== TO DO ==
Below are some lines of data. Return all of them as they are.

Items listed in a dataset

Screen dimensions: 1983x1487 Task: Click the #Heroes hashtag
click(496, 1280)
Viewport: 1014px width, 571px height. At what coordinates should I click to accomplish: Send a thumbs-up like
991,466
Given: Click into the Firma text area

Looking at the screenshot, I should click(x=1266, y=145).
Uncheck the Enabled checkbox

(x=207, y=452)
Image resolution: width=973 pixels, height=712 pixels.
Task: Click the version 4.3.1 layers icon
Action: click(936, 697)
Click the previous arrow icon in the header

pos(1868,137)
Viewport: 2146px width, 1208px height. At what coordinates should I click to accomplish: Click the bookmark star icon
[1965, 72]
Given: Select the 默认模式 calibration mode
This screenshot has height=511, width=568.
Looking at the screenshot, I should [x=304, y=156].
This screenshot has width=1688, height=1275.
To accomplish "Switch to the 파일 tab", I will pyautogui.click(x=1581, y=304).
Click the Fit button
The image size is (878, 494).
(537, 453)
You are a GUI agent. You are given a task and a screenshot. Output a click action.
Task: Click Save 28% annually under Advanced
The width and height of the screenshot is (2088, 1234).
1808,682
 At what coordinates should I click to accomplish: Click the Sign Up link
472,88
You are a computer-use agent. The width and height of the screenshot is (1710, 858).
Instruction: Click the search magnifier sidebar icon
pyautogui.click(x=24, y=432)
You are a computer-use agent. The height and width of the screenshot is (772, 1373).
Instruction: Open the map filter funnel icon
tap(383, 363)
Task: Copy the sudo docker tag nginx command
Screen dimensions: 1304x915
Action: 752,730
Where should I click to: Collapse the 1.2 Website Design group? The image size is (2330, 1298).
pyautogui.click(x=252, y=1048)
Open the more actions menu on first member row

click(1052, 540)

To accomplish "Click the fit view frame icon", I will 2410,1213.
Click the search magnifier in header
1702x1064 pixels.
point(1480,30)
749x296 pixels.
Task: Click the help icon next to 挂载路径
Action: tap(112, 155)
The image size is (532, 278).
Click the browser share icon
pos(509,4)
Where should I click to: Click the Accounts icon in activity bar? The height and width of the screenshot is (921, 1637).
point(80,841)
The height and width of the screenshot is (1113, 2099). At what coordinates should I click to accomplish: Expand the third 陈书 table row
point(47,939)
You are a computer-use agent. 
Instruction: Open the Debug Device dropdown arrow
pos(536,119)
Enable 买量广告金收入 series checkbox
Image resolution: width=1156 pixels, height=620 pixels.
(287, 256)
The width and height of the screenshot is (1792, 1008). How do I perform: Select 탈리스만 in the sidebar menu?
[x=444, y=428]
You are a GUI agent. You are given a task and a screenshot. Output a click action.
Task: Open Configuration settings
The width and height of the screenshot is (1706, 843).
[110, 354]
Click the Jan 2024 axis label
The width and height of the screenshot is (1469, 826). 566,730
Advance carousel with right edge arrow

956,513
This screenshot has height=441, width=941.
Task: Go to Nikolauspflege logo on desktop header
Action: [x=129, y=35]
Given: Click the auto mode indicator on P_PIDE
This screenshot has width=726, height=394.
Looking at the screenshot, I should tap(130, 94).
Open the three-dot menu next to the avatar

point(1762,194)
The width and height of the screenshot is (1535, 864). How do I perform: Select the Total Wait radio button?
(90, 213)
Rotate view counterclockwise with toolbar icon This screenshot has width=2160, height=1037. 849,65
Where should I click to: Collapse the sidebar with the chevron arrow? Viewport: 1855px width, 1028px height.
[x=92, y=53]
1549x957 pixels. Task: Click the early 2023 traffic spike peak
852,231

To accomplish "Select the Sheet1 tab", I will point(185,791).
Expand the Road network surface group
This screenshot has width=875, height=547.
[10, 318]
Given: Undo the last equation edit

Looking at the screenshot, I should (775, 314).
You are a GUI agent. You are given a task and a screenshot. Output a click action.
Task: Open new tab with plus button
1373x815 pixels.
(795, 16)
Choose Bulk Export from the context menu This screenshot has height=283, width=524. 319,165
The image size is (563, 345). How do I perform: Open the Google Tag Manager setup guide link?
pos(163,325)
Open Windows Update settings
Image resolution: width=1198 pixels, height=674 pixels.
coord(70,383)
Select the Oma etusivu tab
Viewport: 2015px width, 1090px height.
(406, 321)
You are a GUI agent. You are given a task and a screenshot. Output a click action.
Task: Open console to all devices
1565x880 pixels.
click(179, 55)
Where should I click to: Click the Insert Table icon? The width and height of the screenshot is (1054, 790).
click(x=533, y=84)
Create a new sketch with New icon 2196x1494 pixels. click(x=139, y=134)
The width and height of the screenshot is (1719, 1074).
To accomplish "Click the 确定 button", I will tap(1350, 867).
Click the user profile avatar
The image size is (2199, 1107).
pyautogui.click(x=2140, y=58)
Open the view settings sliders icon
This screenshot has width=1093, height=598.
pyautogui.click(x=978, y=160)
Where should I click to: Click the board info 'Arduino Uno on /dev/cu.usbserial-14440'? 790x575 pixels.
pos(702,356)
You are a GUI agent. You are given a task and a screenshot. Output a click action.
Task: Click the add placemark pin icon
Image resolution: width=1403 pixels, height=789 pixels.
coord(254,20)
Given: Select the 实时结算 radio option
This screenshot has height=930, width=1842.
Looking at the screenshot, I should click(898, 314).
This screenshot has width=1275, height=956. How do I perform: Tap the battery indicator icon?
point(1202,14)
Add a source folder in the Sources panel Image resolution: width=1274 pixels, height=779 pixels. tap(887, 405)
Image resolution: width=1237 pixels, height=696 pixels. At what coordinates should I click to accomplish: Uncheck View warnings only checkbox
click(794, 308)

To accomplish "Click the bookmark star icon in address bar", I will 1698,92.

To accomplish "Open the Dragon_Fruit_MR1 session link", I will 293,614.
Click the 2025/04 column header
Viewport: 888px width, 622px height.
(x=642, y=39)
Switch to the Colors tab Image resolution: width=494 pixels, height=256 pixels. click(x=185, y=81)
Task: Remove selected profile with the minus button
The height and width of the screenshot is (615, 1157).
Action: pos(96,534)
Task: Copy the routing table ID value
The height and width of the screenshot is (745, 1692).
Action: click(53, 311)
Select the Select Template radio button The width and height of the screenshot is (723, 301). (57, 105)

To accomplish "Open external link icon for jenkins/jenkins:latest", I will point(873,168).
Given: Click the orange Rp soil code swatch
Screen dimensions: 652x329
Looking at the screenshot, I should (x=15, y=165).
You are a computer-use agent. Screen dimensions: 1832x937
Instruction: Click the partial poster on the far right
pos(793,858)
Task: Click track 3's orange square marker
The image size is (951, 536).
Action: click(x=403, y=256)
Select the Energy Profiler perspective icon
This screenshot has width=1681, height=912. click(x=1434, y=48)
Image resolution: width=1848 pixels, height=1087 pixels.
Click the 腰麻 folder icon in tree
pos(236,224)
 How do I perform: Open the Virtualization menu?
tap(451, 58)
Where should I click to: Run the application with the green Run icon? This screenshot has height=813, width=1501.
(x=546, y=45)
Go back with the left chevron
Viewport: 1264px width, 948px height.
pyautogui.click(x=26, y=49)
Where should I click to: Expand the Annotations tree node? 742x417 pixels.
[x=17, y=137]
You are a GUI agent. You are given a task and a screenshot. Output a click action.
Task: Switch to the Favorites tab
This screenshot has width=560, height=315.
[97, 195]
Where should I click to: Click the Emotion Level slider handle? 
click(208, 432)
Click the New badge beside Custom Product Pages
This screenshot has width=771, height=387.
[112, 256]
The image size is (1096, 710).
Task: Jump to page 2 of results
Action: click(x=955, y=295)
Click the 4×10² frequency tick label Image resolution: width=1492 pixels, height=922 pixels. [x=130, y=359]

== EXERCISE ANSWER ==
Screen dimensions: 1983x1487 Task: Click the #Heroes hashtag
click(496, 1280)
Viewport: 1014px width, 571px height. At what coordinates should I click to accomplish: Send a thumbs-up like
991,466
Given: Click into the Firma text area

Looking at the screenshot, I should click(x=1266, y=145).
Uncheck the Enabled checkbox

(x=207, y=452)
Image resolution: width=973 pixels, height=712 pixels.
Task: Click the version 4.3.1 layers icon
Action: click(936, 697)
Click the previous arrow icon in the header

pos(1868,137)
Viewport: 2146px width, 1208px height. At what coordinates should I click to accomplish: Click the bookmark star icon
[1965, 72]
Given: Select the 默认模式 calibration mode
This screenshot has height=511, width=568.
Looking at the screenshot, I should [x=304, y=156].
This screenshot has width=1688, height=1275.
To accomplish "Switch to the 파일 tab", I will pyautogui.click(x=1581, y=304).
Click the Fit button
The image size is (878, 494).
(537, 453)
You are a GUI agent. You are given a task and a screenshot. Output a click action.
Task: Click Save 28% annually under Advanced
The width and height of the screenshot is (2088, 1234).
1808,682
 At what coordinates should I click to accomplish: Click the Sign Up link
472,88
You are a computer-use agent. The width and height of the screenshot is (1710, 858).
Instruction: Click the search magnifier sidebar icon
pyautogui.click(x=24, y=432)
You are a computer-use agent. The height and width of the screenshot is (772, 1373).
Instruction: Open the map filter funnel icon
tap(383, 363)
Task: Copy the sudo docker tag nginx command
Screen dimensions: 1304x915
Action: 752,730
Where should I click to: Collapse the 1.2 Website Design group? The image size is (2330, 1298).
pyautogui.click(x=252, y=1048)
Open the more actions menu on first member row

click(1052, 540)

To accomplish "Click the fit view frame icon", I will 2410,1213.
Click the search magnifier in header
1702x1064 pixels.
point(1480,30)
749x296 pixels.
Task: Click the help icon next to 挂载路径
Action: tap(112, 155)
The image size is (532, 278).
Click the browser share icon
pos(509,4)
Where should I click to: Click the Accounts icon in activity bar? The height and width of the screenshot is (921, 1637).
point(80,841)
The height and width of the screenshot is (1113, 2099). At what coordinates should I click to accomplish: Expand the third 陈书 table row
point(47,939)
You are a computer-use agent. 
Instruction: Open the Debug Device dropdown arrow
pos(536,119)
Enable 买量广告金收入 series checkbox
Image resolution: width=1156 pixels, height=620 pixels.
(287, 256)
The width and height of the screenshot is (1792, 1008). How do I perform: Select 탈리스만 in the sidebar menu?
[x=444, y=428]
You are a GUI agent. You are given a task and a screenshot. Output a click action.
Task: Open Configuration settings
The width and height of the screenshot is (1706, 843).
[110, 354]
Click the Jan 2024 axis label
The width and height of the screenshot is (1469, 826). 566,730
Advance carousel with right edge arrow

956,513
This screenshot has height=441, width=941.
Task: Go to Nikolauspflege logo on desktop header
Action: [x=129, y=35]
Given: Click the auto mode indicator on P_PIDE
This screenshot has width=726, height=394.
Looking at the screenshot, I should tap(130, 94).
Open the three-dot menu next to the avatar

point(1762,194)
The width and height of the screenshot is (1535, 864). How do I perform: Select the Total Wait radio button?
(90, 213)
Rotate view counterclockwise with toolbar icon This screenshot has width=2160, height=1037. 849,65
Where should I click to: Collapse the sidebar with the chevron arrow? Viewport: 1855px width, 1028px height.
[x=92, y=53]
1549x957 pixels. Task: Click the early 2023 traffic spike peak
852,231

To accomplish "Select the Sheet1 tab", I will point(185,791).
Expand the Road network surface group
This screenshot has width=875, height=547.
[10, 318]
Given: Undo the last equation edit

Looking at the screenshot, I should (775, 314).
You are a GUI agent. You are given a task and a screenshot. Output a click action.
Task: Open new tab with plus button
1373x815 pixels.
(795, 16)
Choose Bulk Export from the context menu This screenshot has height=283, width=524. 319,165
The image size is (563, 345). How do I perform: Open the Google Tag Manager setup guide link?
pos(163,325)
Open Windows Update settings
Image resolution: width=1198 pixels, height=674 pixels.
coord(70,383)
Select the Oma etusivu tab
Viewport: 2015px width, 1090px height.
(406, 321)
You are a GUI agent. You are given a task and a screenshot. Output a click action.
Task: Open console to all devices
1565x880 pixels.
click(179, 55)
Where should I click to: Click the Insert Table icon? The width and height of the screenshot is (1054, 790).
click(x=533, y=84)
Create a new sketch with New icon 2196x1494 pixels. click(x=139, y=134)
The width and height of the screenshot is (1719, 1074).
To accomplish "Click the 确定 button", I will tap(1350, 867).
Click the user profile avatar
The image size is (2199, 1107).
pyautogui.click(x=2140, y=58)
Open the view settings sliders icon
This screenshot has width=1093, height=598.
pyautogui.click(x=978, y=160)
Where should I click to: Click the board info 'Arduino Uno on /dev/cu.usbserial-14440'? 790x575 pixels.
pos(702,356)
You are a GUI agent. You are given a task and a screenshot. Output a click action.
Task: Click the add placemark pin icon
Image resolution: width=1403 pixels, height=789 pixels.
coord(254,20)
Given: Select the 实时结算 radio option
This screenshot has height=930, width=1842.
Looking at the screenshot, I should click(898, 314).
This screenshot has width=1275, height=956. How do I perform: Tap the battery indicator icon?
point(1202,14)
Add a source folder in the Sources panel Image resolution: width=1274 pixels, height=779 pixels. tap(887, 405)
Image resolution: width=1237 pixels, height=696 pixels. At what coordinates should I click to accomplish: Uncheck View warnings only checkbox
click(794, 308)

To accomplish "Click the bookmark star icon in address bar", I will 1698,92.

To accomplish "Open the Dragon_Fruit_MR1 session link", I will 293,614.
Click the 2025/04 column header
Viewport: 888px width, 622px height.
(x=642, y=39)
Switch to the Colors tab Image resolution: width=494 pixels, height=256 pixels. click(x=185, y=81)
Task: Remove selected profile with the minus button
The height and width of the screenshot is (615, 1157).
Action: pos(96,534)
Task: Copy the routing table ID value
The height and width of the screenshot is (745, 1692).
Action: click(53, 311)
Select the Select Template radio button The width and height of the screenshot is (723, 301). (57, 105)

To accomplish "Open external link icon for jenkins/jenkins:latest", I will point(873,168).
Given: Click the orange Rp soil code swatch
Screen dimensions: 652x329
Looking at the screenshot, I should (x=15, y=165).
You are a computer-use agent. Screen dimensions: 1832x937
Instruction: Click the partial poster on the far right
pos(793,858)
Task: Click track 3's orange square marker
The image size is (951, 536).
Action: click(x=403, y=256)
Select the Energy Profiler perspective icon
This screenshot has width=1681, height=912. click(x=1434, y=48)
Image resolution: width=1848 pixels, height=1087 pixels.
Click the 腰麻 folder icon in tree
pos(236,224)
 How do I perform: Open the Virtualization menu?
tap(451, 58)
Where should I click to: Run the application with the green Run icon? This screenshot has height=813, width=1501.
(x=546, y=45)
Go back with the left chevron
Viewport: 1264px width, 948px height.
pyautogui.click(x=26, y=49)
Where should I click to: Expand the Annotations tree node? 742x417 pixels.
[x=17, y=137]
You are a GUI agent. You are given a task and a screenshot. Output a click action.
Task: Switch to the Favorites tab
This screenshot has width=560, height=315.
[97, 195]
Where should I click to: Click the Emotion Level slider handle? 
click(208, 432)
Click the New badge beside Custom Product Pages
This screenshot has width=771, height=387.
[112, 256]
The image size is (1096, 710).
Task: Jump to page 2 of results
Action: click(x=955, y=295)
Click the 4×10² frequency tick label Image resolution: width=1492 pixels, height=922 pixels. [x=130, y=359]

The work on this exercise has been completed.